Search the records for the word "will" and pick out every line that has it.

Dataset records Block Start

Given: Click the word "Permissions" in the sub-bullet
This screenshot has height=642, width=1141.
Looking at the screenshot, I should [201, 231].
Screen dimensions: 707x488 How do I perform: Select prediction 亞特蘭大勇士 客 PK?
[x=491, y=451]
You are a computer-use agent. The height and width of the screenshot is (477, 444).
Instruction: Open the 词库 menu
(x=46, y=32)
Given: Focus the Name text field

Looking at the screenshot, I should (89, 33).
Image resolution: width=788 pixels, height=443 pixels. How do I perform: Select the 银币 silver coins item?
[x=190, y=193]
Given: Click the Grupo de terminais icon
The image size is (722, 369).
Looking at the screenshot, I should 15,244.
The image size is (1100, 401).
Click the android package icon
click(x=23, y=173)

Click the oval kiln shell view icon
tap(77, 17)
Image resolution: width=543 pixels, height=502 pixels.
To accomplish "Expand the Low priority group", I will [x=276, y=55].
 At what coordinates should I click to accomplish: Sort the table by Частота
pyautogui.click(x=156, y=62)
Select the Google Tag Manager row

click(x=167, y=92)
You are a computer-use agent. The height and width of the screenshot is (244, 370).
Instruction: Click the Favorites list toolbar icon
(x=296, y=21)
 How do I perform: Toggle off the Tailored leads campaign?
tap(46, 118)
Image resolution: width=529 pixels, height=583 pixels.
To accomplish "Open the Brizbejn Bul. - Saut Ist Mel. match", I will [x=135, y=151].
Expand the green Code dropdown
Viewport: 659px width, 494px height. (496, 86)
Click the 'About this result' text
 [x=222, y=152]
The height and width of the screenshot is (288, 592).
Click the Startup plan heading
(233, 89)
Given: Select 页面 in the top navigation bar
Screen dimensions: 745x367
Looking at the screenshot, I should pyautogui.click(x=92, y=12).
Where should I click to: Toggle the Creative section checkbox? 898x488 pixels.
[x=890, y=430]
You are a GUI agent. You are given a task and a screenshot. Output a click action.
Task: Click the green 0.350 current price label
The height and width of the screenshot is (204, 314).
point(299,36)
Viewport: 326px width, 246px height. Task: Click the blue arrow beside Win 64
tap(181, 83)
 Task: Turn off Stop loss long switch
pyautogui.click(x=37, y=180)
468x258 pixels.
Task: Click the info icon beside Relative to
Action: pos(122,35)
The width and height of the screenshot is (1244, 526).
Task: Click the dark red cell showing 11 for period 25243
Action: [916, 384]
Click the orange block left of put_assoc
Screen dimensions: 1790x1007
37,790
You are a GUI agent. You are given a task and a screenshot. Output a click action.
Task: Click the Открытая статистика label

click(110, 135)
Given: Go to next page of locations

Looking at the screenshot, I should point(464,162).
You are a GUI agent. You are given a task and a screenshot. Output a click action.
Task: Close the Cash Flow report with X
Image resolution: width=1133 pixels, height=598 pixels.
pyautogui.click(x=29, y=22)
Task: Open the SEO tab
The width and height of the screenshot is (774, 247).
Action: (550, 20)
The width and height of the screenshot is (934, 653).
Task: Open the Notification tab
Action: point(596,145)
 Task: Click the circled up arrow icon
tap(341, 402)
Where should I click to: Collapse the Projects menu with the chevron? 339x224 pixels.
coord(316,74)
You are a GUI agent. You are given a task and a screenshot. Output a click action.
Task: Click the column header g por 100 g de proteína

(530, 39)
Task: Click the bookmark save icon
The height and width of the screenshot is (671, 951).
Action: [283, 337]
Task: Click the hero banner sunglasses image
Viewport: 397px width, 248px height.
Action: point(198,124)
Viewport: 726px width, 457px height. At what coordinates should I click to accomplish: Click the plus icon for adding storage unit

Dataset records Block End

### Problem solution:
To accomplish "Expand the Low priority group", I will [x=276, y=55].
To accomplish "Open the Brizbejn Bul. - Saut Ist Mel. match", I will [x=135, y=151].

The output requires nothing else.